Microsoft on Thursday released an out-of-band security update that patches a critical severity vulnerability in Windows Server Update Service (WSUS) using a publicly available proof-of-concept (POC) exploit. This exploit is being used in the wild.
The vulnerability in question is CVE-2025-59287 (CVSS score: 9.8), the WSUS remote code execution flaw was originally fixed by the tech giant as part of the Patch Tuesday update published last week.
Three security researchers, MEOW, f7d8c52bec79e42795cf15888b85cbad, and Markus Wulftange of CODE WHITE GmbH, are credited with discovering and reporting this bug.
This shortcoming pertains to cases in which WSUS deserializes untrusted data, allowing an unauthorized attacker to execute code over the network. Note that this vulnerability does not affect Windows servers that do not have the WSUS server role enabled.
In a hypothetical attack scenario, a remote unauthenticated attacker could send a crafted event that triggers insecure object deserialization in a “traditional serialization mechanism”, leading to remote code execution.
According to Batuhan Er, a security researcher at HawkTrace, the issue is caused by “insecure deserialization of the AuthorizationCookie object sent to the GetCookie() endpoint. The encrypted cookie data is decrypted using AES-128-CBC and then deserialized by a BinaryFormatter without proper type validation, allowing remote code execution with SYSTEM privileges.”
It is worth noting that Microsoft itself previously recommended that developers stop using BinaryFormatter for deserialization due to the fact that it is unsafe to use BinaryFormatter with untrusted input. The BinaryFormatter implementation was then removed from .NET 9 in August 2024.
 |
| .NET executables deployed via CVE‑2025‑59287 |
“To comprehensively address CVE-2025-59287, Microsoft is updating supported versions of Windows Server: Windows Server 2012, Windows Server 2012 R2, Windows Server 2016, Windows Server 2019, Windows Server 2022, Windows Server 2022, 23H2 Edition (Server Core installation), and Windows Server We have released an out-of-band security update for 2025,” Redmond said. Update.
After installing the patch, we recommend restarting your system for the update to take effect. If out-of-band cannot be applied, users can take one of the following actions to protect against defects:
- Disable the WSUS server role for the server (if enabled)
- Block incoming traffic to ports 8530 and 8531 on the host firewall.
“Do not revert these workarounds until you have installed the updates,” Microsoft warns.
The development comes after the Dutch National Cyber Security Center (NCSC) announced that it had “learned from a trusted partner that an exploit of CVE-2025-59287 was observed on October 24, 2025.”
Eye Security, which notified NCSC-NL of the actual exploit, said it first observed the vulnerability being exploited at 6:55 a.m. UTC, dropping a Base64-encoded payload targeting anonymous customers. The payload, a .NET executable file, “takes the value ‘aaaa’ request header and executes it directly using cmd.exe.”

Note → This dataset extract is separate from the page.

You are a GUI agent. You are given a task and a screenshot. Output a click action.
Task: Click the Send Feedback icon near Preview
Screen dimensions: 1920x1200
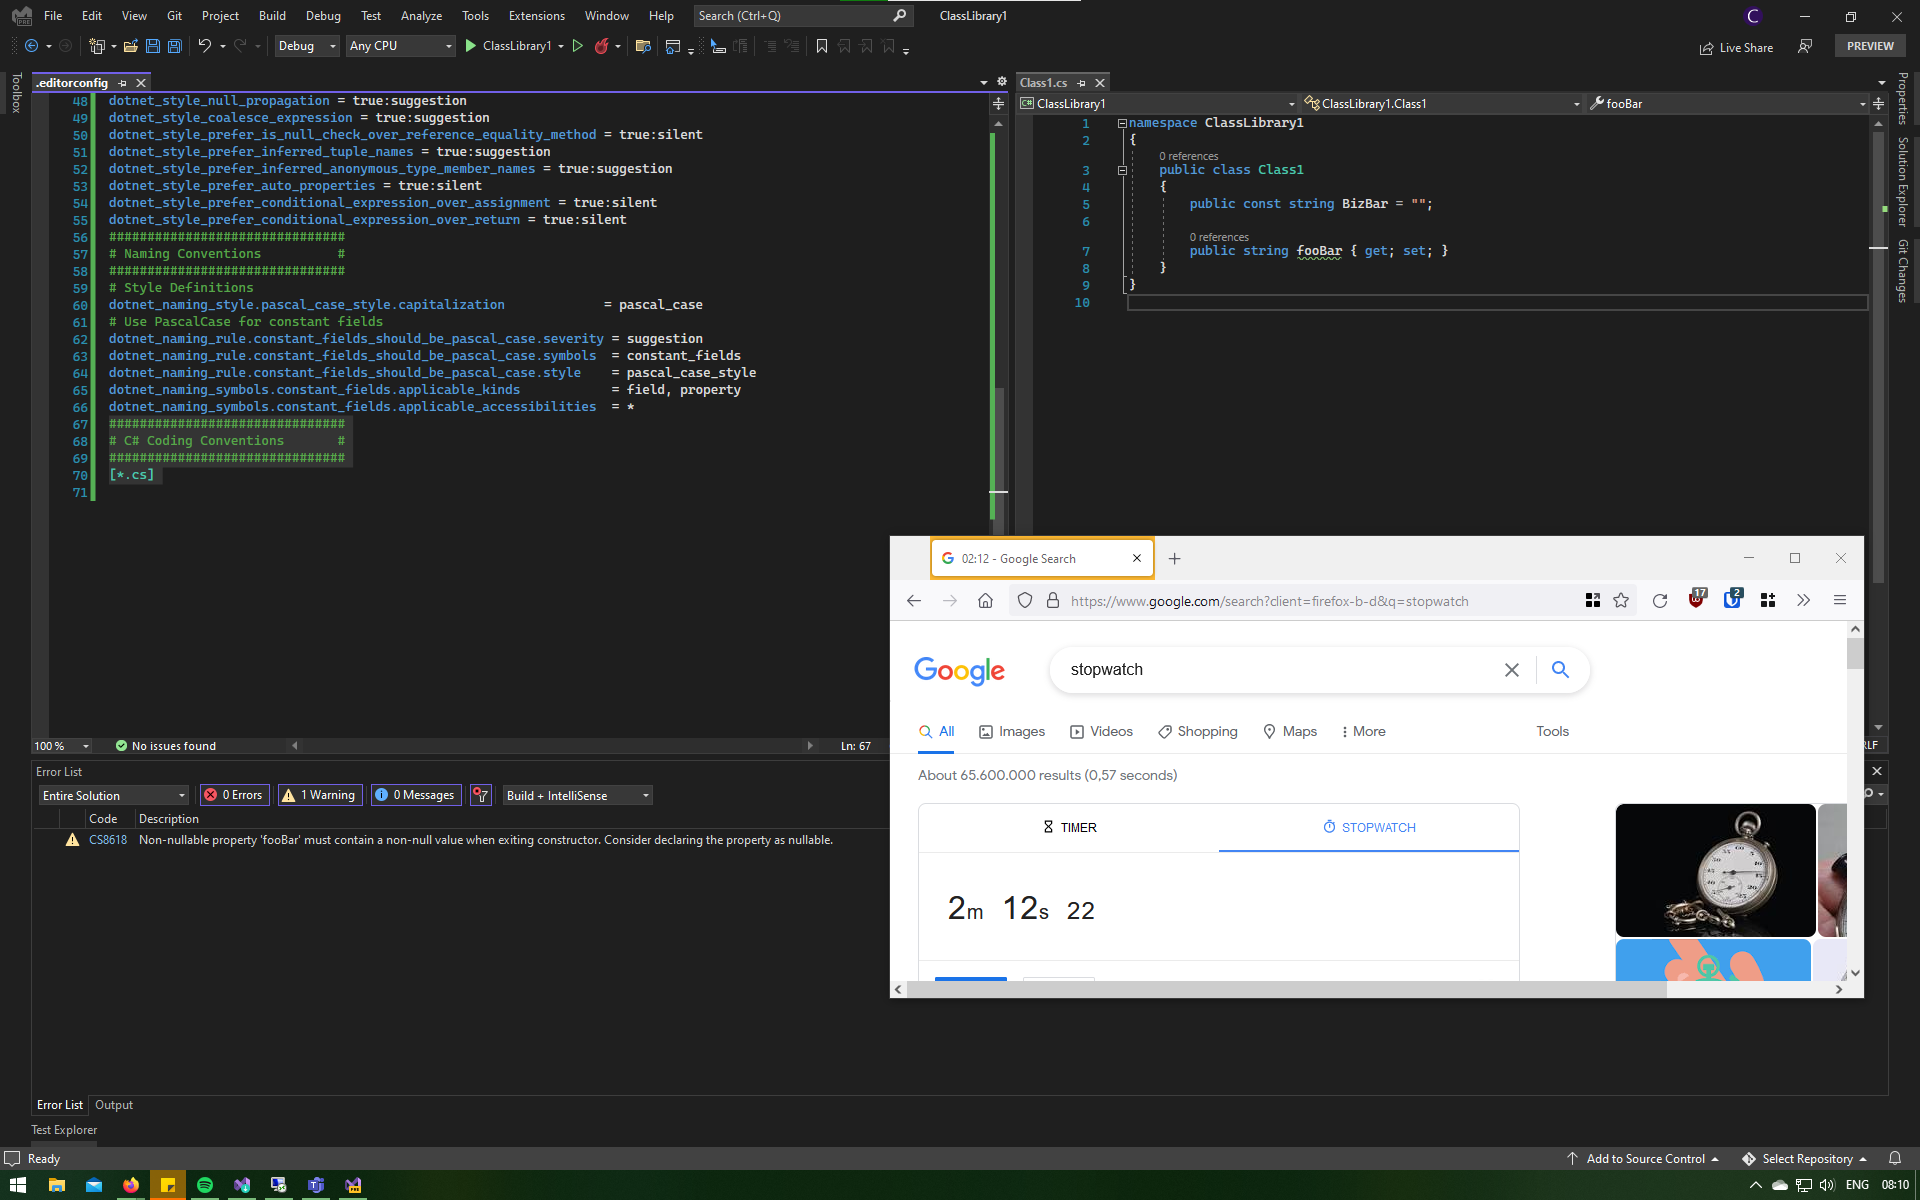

“This is a payload that is sent to a server and uses a request header named ‘aaaa’ as the source of the command to be executed,” Eye Security CTO Piet Kerkhofs told The Hacker News. “This prevents the command from appearing directly in the log.”
When asked if the exploit could have occurred earlier than today, Kerkhofs noted, “The HawkTrace PoC was released two days ago and can use a standard ysoserial .NET payload, so the elements of exploitation were present.”
Cybersecurity firm Huntress also said that it detected a threat actor targeting WSUS instances exposed on default ports (8530/TCP and 8531/TCP) starting at approximately 23:34 UTC on October 23, 2025. However, the company notes that WSUS does not often expose ports 8530 and 8531, so exploitation of CVE-2025-59287 is likely to be limited.
“The attacker leveraged the exposed WSUS endpoint to send a specially crafted request (multiple POST calls to the WSUS web service) that triggered a deserialization RCE to the update service.”
The exploit activity causes the WSUS worker process to spawn a “cmd.exe” and PowerShell instance, leading to the download and execution of a Base64-encoded PowerShell payload whose purpose is to enumerate exposed servers for network and user information and exfiltrate the results to an attacker-controlled Webhook(.) site URL.
“We re-released this CVE after confirming that the initial update did not fully mitigate the issue. Customers who installed the latest update are already protected,” a Microsoft spokesperson told the publication when asked for comment.
The company also emphasized that this issue does not affect servers that do not have the WSUS server role enabled, and encouraged affected customers to follow the guidance on the CVE page.
Given that PoC exploits are available and exploits have been detected, it is important for users to patch as soon as possible to mitigate the threat. The US Cybersecurity and Infrastructure Security Agency (CISA) has also added the flaw to its Known Exploited Vulnerabilities (KEV) catalog and requires federal agencies to fix it by November 14, 2025.
(Article updated after publication with additional insights from Eye Security, Huntress, and response from Microsoft.)